» **Instructions to follow**: The records are to be copied from the line that contains "How do I perform: Open Chrome's" through their last line, word for word, with every picture left out.

» **Dataset**:
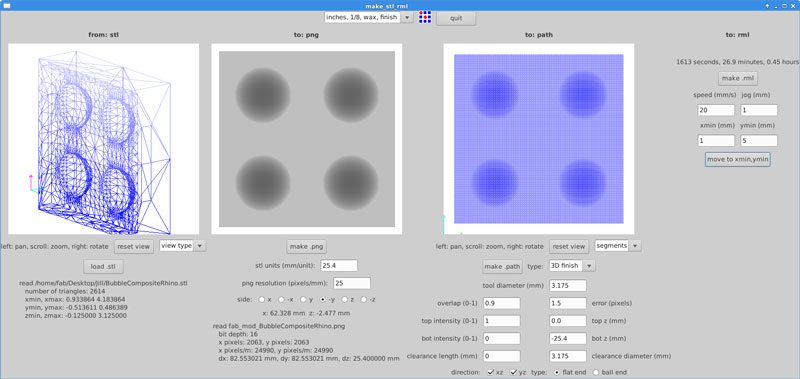Click the blue toolpath preview canvas
Viewport: 800px width, 379px height.
tap(539, 139)
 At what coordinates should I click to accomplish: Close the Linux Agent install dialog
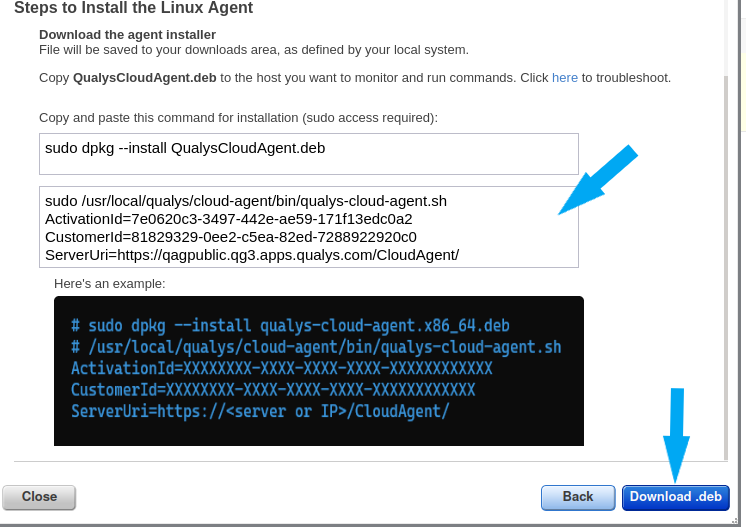(39, 498)
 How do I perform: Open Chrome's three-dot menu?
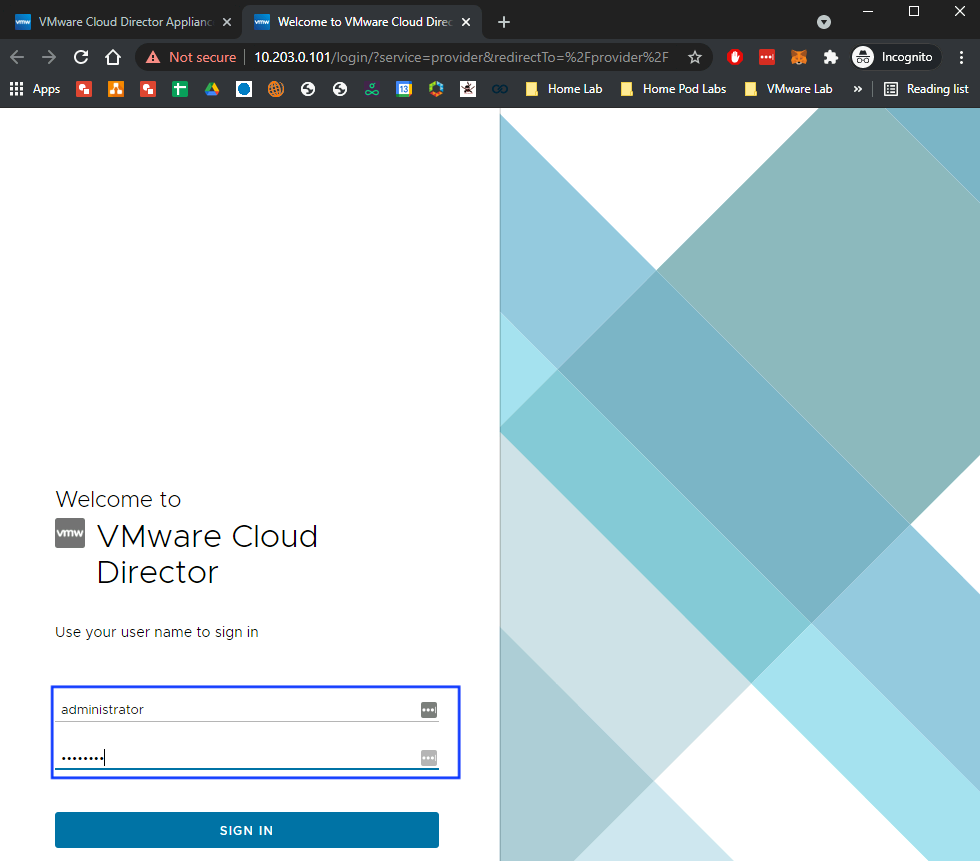[x=961, y=57]
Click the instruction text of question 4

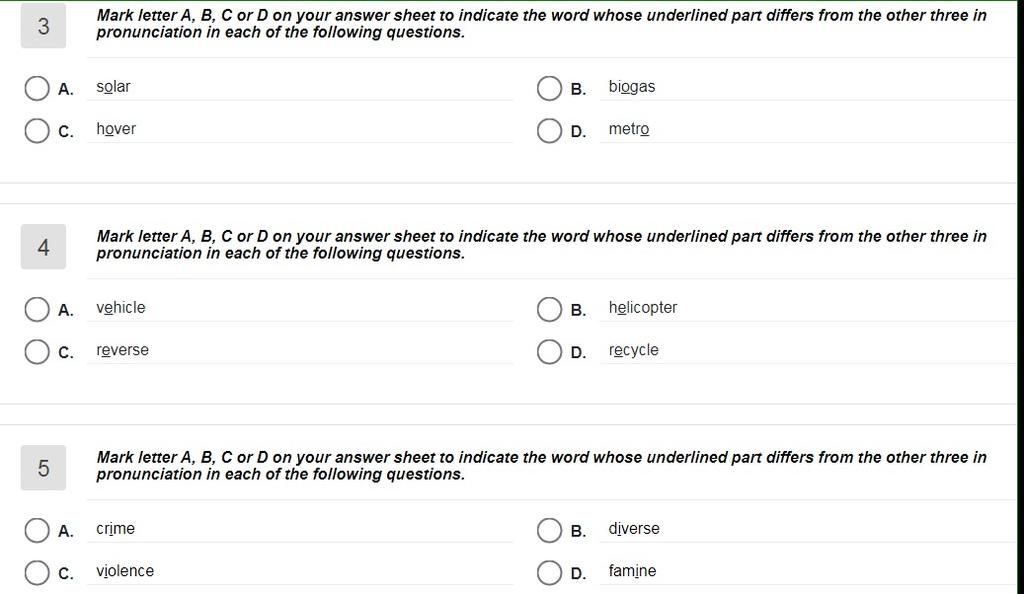pyautogui.click(x=541, y=245)
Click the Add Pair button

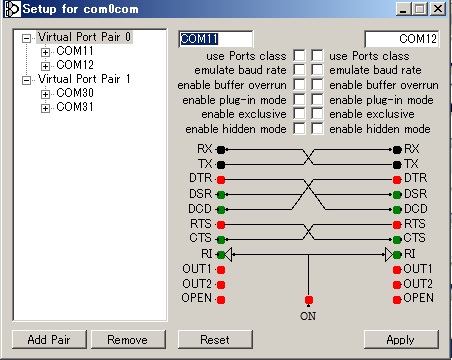[49, 340]
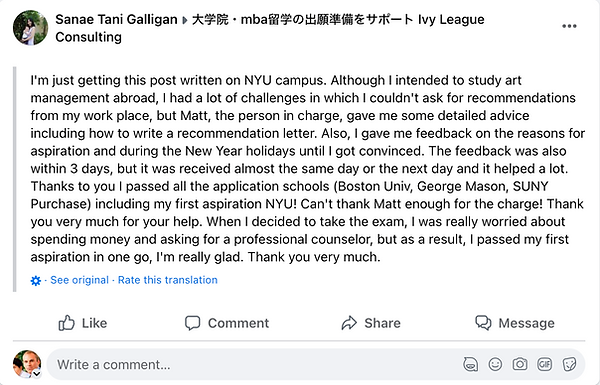Viewport: 600px width, 385px height.
Task: Share the post using the Share button
Action: [x=371, y=323]
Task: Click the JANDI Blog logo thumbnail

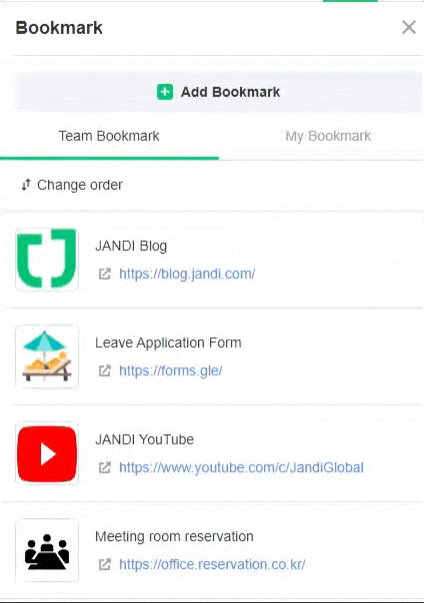Action: pyautogui.click(x=47, y=258)
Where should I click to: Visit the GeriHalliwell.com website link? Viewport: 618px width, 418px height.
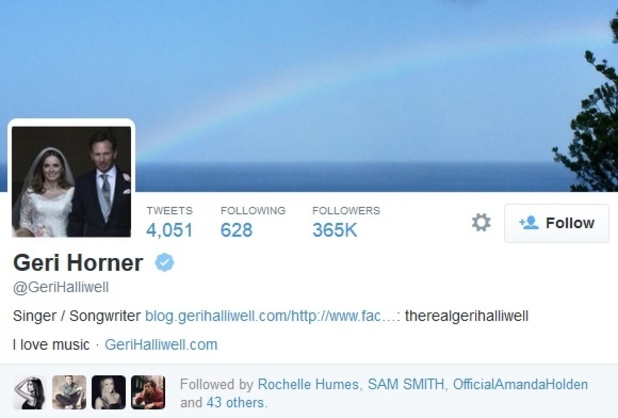click(x=161, y=345)
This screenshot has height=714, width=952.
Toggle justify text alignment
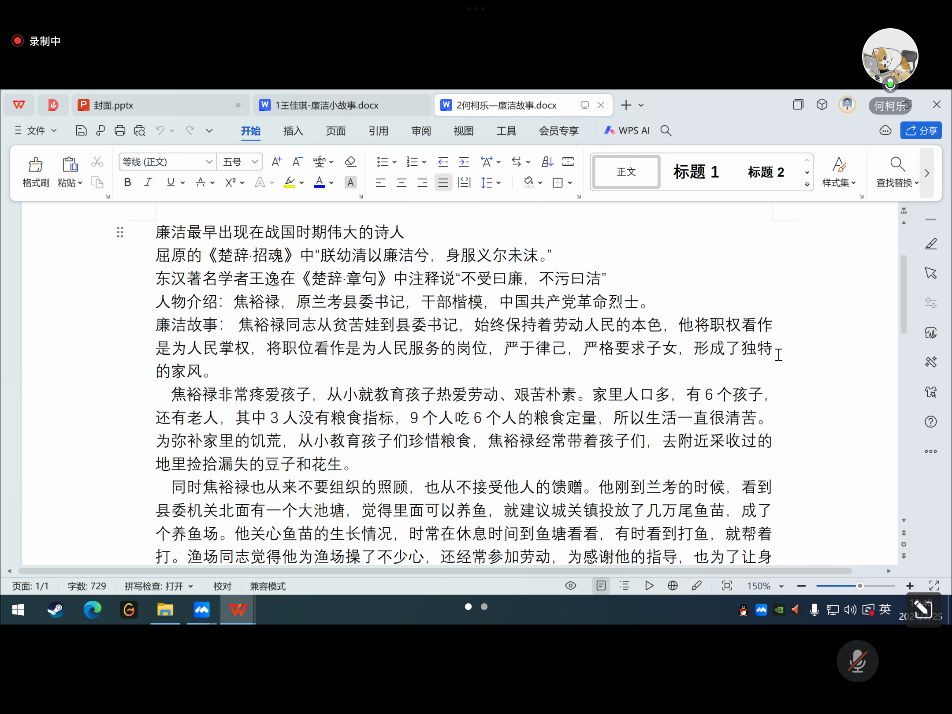(443, 182)
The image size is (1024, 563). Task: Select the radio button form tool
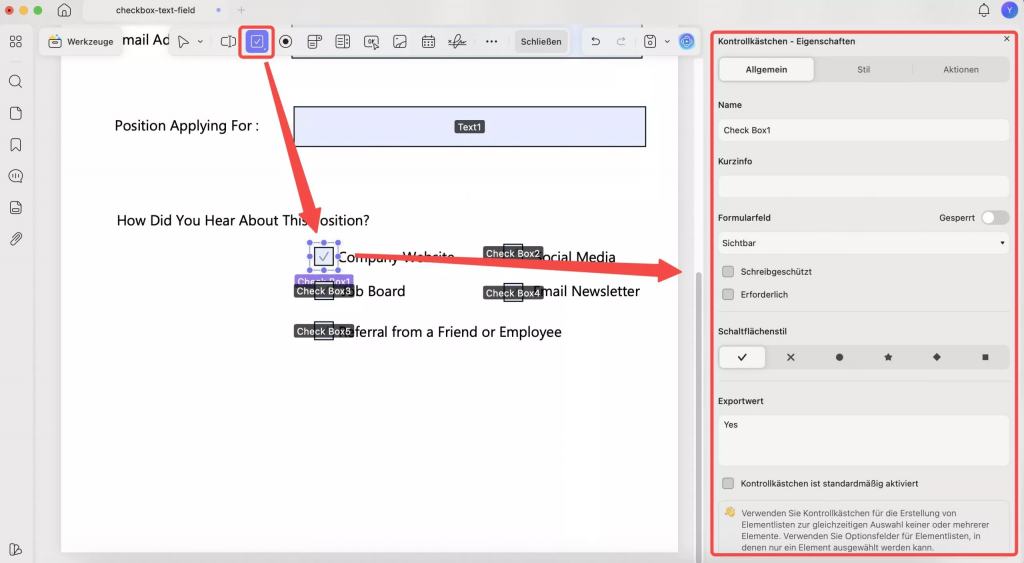click(x=285, y=41)
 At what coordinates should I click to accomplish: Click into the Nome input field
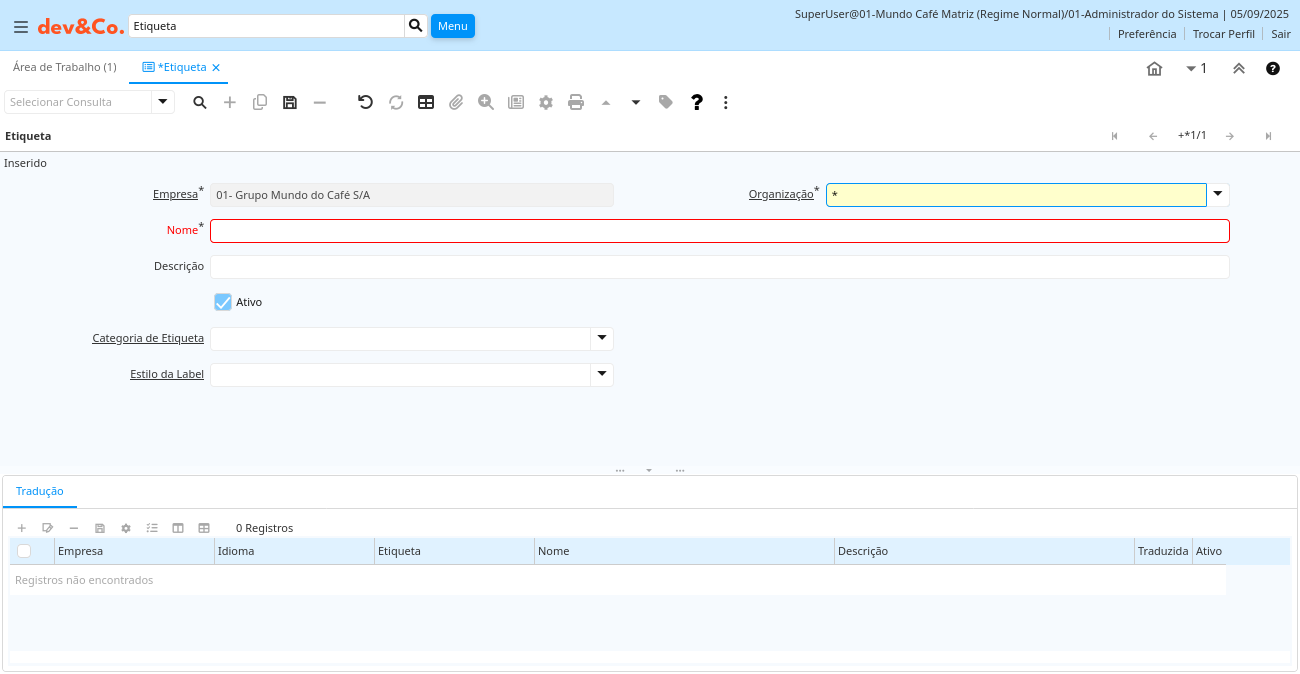pos(719,231)
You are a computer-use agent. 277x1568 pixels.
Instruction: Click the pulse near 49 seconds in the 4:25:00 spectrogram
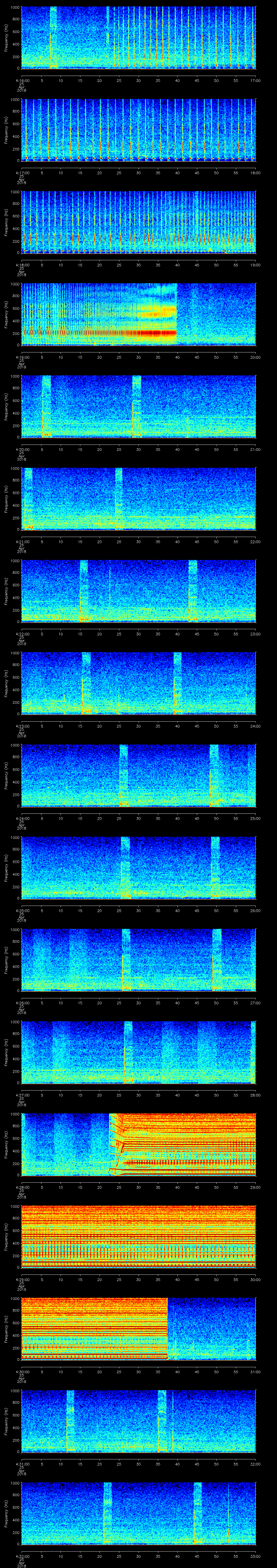[215, 868]
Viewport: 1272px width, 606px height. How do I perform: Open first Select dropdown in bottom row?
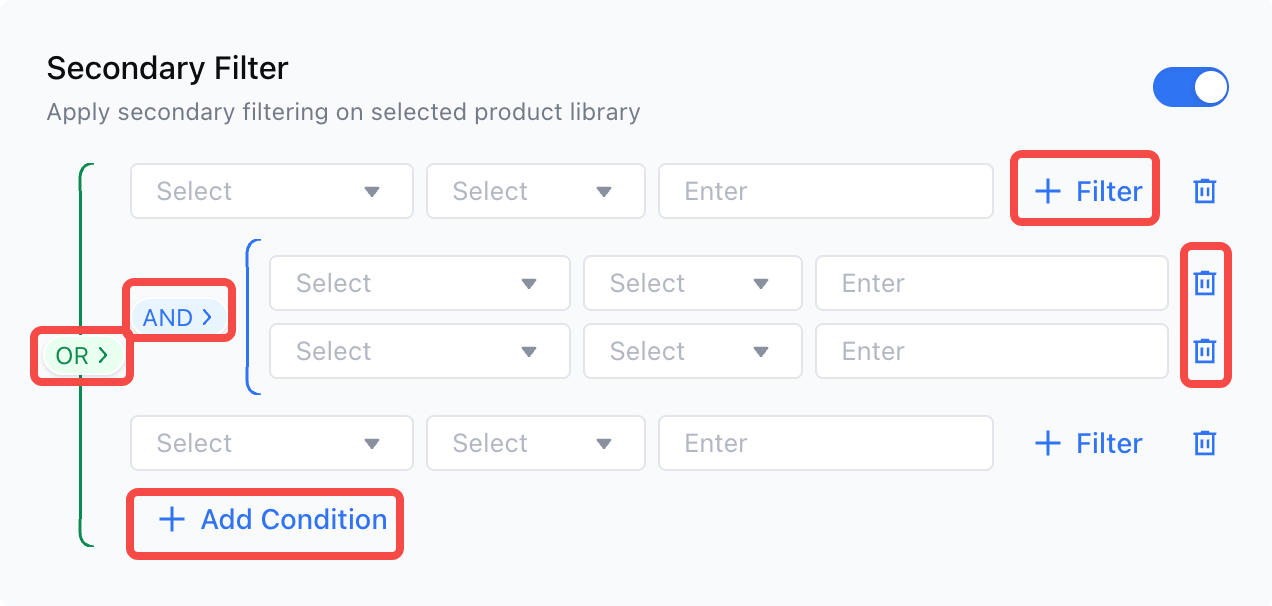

» **Problem solution**:
 How do I perform: Open Chrome's three-dot menu?
[x=961, y=57]
Click the instruction text of question 4

pyautogui.click(x=541, y=245)
Click the Add Pair button

[49, 340]
Viewport: 600px width, 385px height.
Task: Share the post using the Share button
Action: [x=371, y=323]
Task: Click the JANDI Blog logo thumbnail

Action: pyautogui.click(x=47, y=258)
Where should I click to: Visit the GeriHalliwell.com website link? Viewport: 618px width, 418px height.
click(x=161, y=345)
This screenshot has height=714, width=952.
Toggle justify text alignment
(443, 182)
The image size is (1024, 563). Task: Select the radio button form tool
click(x=285, y=41)
 At what coordinates should I click to accomplish: Click into the Nome input field
pos(719,231)
You are a computer-use agent. 277x1568 pixels.
Instruction: Click the pulse near 49 seconds in the 4:25:00 spectrogram
[215, 868]
Viewport: 1272px width, 606px height. How do I perform: Open first Select dropdown in bottom row?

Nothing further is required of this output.